Translate this page into:
Close encounter with destiny: Lessons learnt
Address for correspondence: Dr. S. Krishnan, Department of Nephrology, Apollo Hospitals, Secunderabad, Andhra Pradesh - 500 026, India. E-mail: poojakrish54@yahoo.com
This is an open-access article distributed under the terms of the Creative Commons Attribution-Noncommercial-Share Alike 3.0 Unported, which permits unrestricted use, distribution, and reproduction in any medium, provided the original work is properly cited.
This article was originally published by Medknow Publications & Media Pvt Ltd and was migrated to Scientific Scholar after the change of Publisher.
Sir,
Three days of symptoms – severe abdominal cramps, constipation, and mild distension. That's it. I was in for a deep shock. As the gastroenterologist decided to perform a sigmoidopscopy in an unprepared bowel, my thoughts were racing. I kept reassuring myself that nothing can go wrong with me! But lo and behold – the next minute my world came crashing down. I could see the concentric growth on the monitor, occluding my descending colon. The subsequent events unfolded at a rapid pace – surgical resection, chemotherapy, and FOLFOX regimen in full swing. As I (and my family members) gradually accepted the reality – my moods went through phases of disbelief, anger, denial, feeling of “why me?” despondency, and ultimately meek submission and acceptance of the inevitable.
No matter how scared or overwhelmed we feel, regarding the emotional trauma and its effect on the psyche, time is a great healer. We adapt to the circumstances and move forward. Probably that is the way it should be.
After two rounds of chemo, since my counts were behaving, my doctor permitted me to attend outpatient department for an hour every day before I turned insane, sitting at home.
As I started talking to patients, I realized how important each complaint was, however, trivial they may seem. I understood nausea, anorexia, fatigue – all these terms. I also realized my folly in ignoring these in many. Now, when I inspect the vascular access, the counter punctures, the minor hematomas, etc., I feel the pain. I realize that this is their life-line; it certainly deserves tender loving care.

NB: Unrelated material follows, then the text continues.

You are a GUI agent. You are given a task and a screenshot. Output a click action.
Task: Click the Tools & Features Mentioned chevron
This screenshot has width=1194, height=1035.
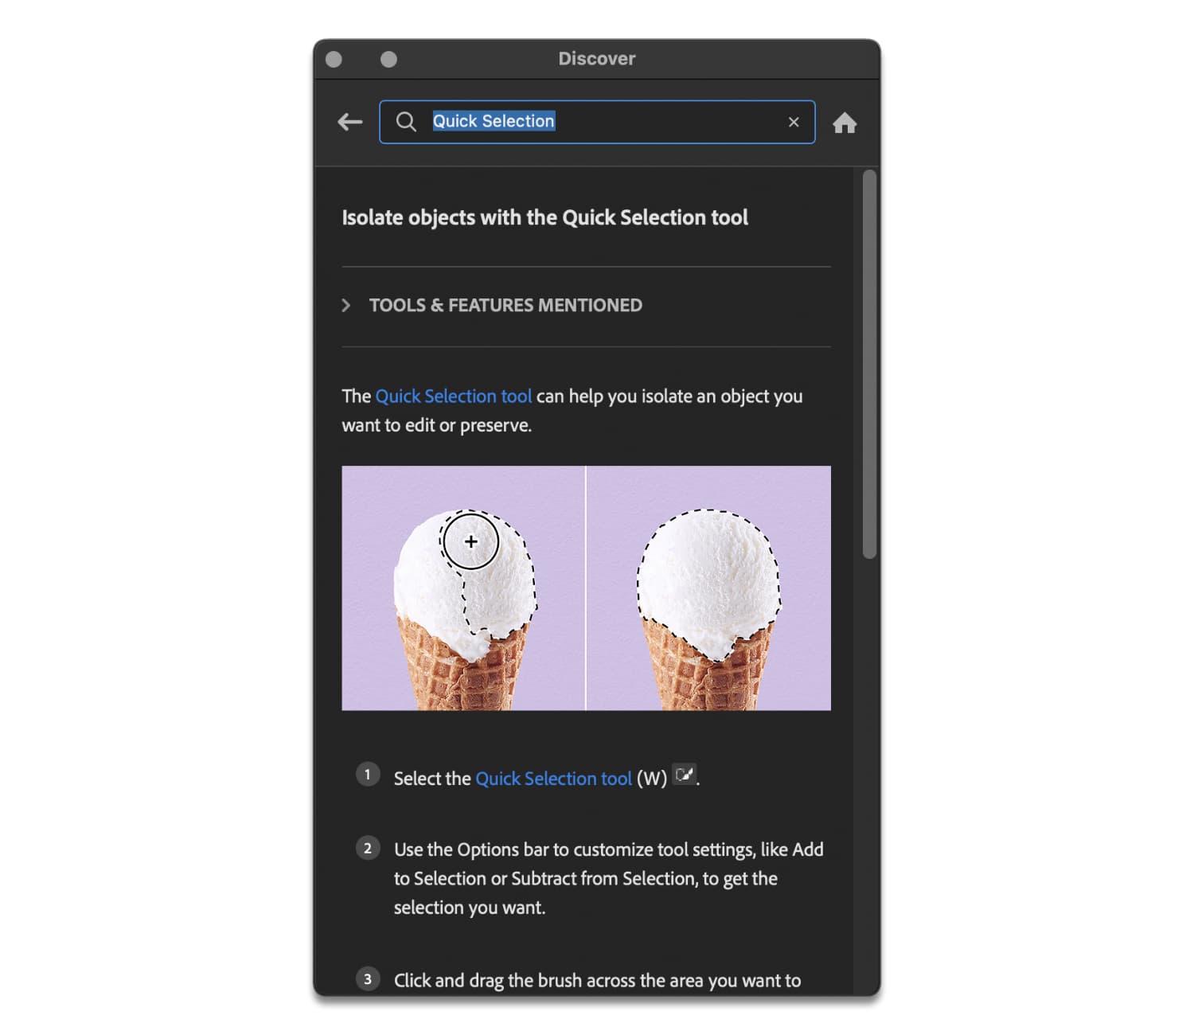[345, 306]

While interacting with the dialysis patients, I started realizing the subtle signs of depression. Regarding the non-compliance to the dialysis schedule and the medications/irregular follow-up, I realize that they are related to the emotional disturbances, which we very often overlook. I could see the enthusiasm with which my dialysis medical officer would correct the ultrafiltration rate, calculate the spKt/v, to achieve a “good” dialysis. Little did he analyze about the quality of life (QoL). The medication prescription written very often resembles a mini pharmacopeia. How often have we analyzed their sleep disturbances, social support, and QoL of the care givers? I feel many of us could do better.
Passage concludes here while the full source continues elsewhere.